Lorne Sam

No. 22
- Position: Quarterback

Personal information
- Born: December 5, 1984 (age 41) Denver, Colorado
- Listed height: 6 ft 3 in (1.91 m)
- Listed weight: 215 lb (98 kg)

Career information
- College: Texas-El Paso
- NFL draft: 2008: undrafted

Career history
- Denver Broncos (2008)*; Green Bay Packers (2008–2009)*; Winnipeg Blue Bombers (2009)*; Coventry Jets (2010); Bricktown Brawlers (2011); Sioux Falls Storm (2011); Colorado Ice (2012);
- * Offseason or practice squad member only

Awards and highlights
- United Bowl champion (2011);

= Lorne Sam =

American gridiron football player (born 1984)

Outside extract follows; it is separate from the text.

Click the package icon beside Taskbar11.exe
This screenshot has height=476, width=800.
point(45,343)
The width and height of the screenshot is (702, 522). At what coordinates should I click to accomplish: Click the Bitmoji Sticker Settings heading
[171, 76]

Lorne Wallace Sam (born December 5, 1984) is an American former professional football quarterback. He was signed by the Denver Broncos as an undrafted free agent in 2008. He played college football at Texas-El Paso.

Sam was also a member of the Green Bay Packers and Winnipeg Blue Bombers. He was also the starting quarterback for the Coventry Jets in the United Kingdom. He is the younger brother of NFL wide receiver P. K. Sam.

==College career==
Sam originally played at Florida State, but transferred to University Texas-El Paso for his final two years of college. A versatile collegiate player, Sam was exclusively used as a wide receiver at Florida State, but at UTEP he played both quarterback and running back.

==Professional career==

===Denver Broncos===
Sam was signed by the Denver Broncos as an undrafted free agent on April 28, 2008, but was waived four months later on August 25.

===Green Bay Packers===
Sam was signed to the Green Bay Packers' practice squad on December 3, 2008. He was re–signed to a future contract at the end of the season but was waived on June 23, 2009.

===Winnipeg Blue Bombers===
Sam signed a practice roster agreement with the Winnipeg Blue Bombers on July 13, 2009. He was released on August 21.

===Coventry Jets===
Sam was the starting quarterback for the 2008 National Champions, Coventry Jets. He led the team to their fourth consecutive national final, the Jets losing to the London Blitz at Sixways Stadium, Worcester. Sam had 151 completions for 2416 yards and 30 touchdowns for the Jets.